Trojans are often used to launch Distributed Denial of Service (DDoS) attacks against targeted systems, but what is a DDoS attack and how is it carried out?

At its most basic level, a Distributed Denial of Service (DDoS) attack overwhelms the target system with data, such that the target system’s response slows down or stops altogether. In order to create the necessary amount of traffic, a network of zombie or bot computers is most often used.

DDoS, zombies and botnets

Zombies or botnets are computers that have been compromised by attackers, usually through the use of Trojans, allowing these compromised systems to be controlled remotely. Collectively, these systems are manipulated to create the high flow of traffic necessary to create a DDoS attack.

The use of these botnets is often auctioned off and traded between attackers, so a compromised system can be under the control of multiple criminals, each with a different purpose in mind. Some attackers may use the botnet as a spam relay, others as a malware download site, some to host phishing scams, and others for the aforementioned DDoS attacks.

How does a DDoS attack happen?

Various techniques can be used to facilitate a distributed denial of service attack. Two of the most common are HTTP GET requests and SYN Floods. One of the most notorious examples of an HTTP GET attack was the MyDoom worm, which targeted the SCO.com website. The GET attack works as its name suggests – it sends a request for a specific page (usually the home page) to the target server. In the case of the MyDoom worm, 64 requests were sent every second from each infected system. With tens of thousands of computers infected by MyDoom, the attack quickly overwhelmed SCO.com, which took it offline for several days.

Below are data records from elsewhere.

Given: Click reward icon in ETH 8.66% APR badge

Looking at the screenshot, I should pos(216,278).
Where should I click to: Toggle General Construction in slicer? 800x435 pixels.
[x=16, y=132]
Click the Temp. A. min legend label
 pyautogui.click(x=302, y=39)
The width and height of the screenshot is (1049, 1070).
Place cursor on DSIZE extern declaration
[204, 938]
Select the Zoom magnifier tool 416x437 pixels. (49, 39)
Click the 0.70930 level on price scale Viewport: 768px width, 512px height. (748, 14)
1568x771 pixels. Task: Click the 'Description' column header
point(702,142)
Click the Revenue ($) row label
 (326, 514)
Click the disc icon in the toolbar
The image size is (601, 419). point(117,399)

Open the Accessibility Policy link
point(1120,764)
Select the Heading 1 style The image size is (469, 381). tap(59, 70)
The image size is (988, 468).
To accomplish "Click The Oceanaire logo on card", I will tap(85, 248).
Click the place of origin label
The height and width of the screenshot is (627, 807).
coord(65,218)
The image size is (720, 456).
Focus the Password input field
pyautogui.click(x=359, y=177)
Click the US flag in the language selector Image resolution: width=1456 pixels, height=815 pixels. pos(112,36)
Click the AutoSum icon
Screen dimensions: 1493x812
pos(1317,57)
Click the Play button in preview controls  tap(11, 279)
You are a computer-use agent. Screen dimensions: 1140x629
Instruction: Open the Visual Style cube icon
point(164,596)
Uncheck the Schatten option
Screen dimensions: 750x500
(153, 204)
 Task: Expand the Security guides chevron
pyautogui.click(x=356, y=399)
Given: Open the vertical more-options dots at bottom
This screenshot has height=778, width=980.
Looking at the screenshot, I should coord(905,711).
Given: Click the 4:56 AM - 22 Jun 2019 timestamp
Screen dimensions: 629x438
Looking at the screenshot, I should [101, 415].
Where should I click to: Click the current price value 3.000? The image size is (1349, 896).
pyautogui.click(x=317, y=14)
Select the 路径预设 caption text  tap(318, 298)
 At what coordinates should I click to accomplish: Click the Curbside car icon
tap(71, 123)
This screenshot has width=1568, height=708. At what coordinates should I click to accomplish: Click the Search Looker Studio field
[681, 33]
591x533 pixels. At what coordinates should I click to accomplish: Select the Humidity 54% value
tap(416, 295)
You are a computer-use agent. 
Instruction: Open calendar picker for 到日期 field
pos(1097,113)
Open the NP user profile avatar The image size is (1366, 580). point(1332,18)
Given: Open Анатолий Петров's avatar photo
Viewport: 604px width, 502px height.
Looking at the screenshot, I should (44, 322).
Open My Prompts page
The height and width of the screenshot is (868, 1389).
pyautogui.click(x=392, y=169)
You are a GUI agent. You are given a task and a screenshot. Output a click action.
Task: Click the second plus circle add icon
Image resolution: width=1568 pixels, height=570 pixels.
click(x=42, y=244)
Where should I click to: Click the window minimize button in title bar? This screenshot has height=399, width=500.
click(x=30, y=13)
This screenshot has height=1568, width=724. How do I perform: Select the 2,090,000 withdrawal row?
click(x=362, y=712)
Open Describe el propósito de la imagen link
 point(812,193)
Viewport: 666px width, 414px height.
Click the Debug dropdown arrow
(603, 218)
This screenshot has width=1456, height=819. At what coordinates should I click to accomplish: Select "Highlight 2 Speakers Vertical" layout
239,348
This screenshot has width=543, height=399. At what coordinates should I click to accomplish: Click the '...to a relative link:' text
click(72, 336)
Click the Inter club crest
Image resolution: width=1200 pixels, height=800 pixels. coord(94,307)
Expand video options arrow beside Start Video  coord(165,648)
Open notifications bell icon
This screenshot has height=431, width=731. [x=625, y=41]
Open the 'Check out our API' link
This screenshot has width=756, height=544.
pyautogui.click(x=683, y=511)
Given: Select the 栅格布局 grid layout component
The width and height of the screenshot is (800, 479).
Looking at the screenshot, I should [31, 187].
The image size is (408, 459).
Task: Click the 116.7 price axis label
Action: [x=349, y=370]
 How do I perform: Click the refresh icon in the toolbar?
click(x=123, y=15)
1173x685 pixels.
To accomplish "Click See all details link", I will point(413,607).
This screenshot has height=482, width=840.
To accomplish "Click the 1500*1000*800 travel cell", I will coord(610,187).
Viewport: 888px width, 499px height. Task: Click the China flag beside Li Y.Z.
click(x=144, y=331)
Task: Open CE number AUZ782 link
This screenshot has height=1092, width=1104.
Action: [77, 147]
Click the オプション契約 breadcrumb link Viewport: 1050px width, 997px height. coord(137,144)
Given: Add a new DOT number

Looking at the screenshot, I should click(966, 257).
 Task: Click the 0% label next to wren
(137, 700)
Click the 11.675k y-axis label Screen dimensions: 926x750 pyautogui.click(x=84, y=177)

A SYN Flood is basically an aborted handshake. Internet communications use a three-way handshake. The initiating client initiates with a SYN, the server responds with a SYN-ACK, and the client must respond with an ACK. Using spoofed IP addresses, an attacker sends the SYN, which causes the SYN-ACK to be sent to an unsolicited (and often nonexistent) address. The server then waits for the ACK response without success. When a large number of these aborted SYN packets are sent to a target, server resources are depleted and the server succumbs to SYN Flood DDoS.

Various other types of DDoS attacks can also be launched, including UDP Fragment Attacks, ICMP Floods, and the Ping of Death.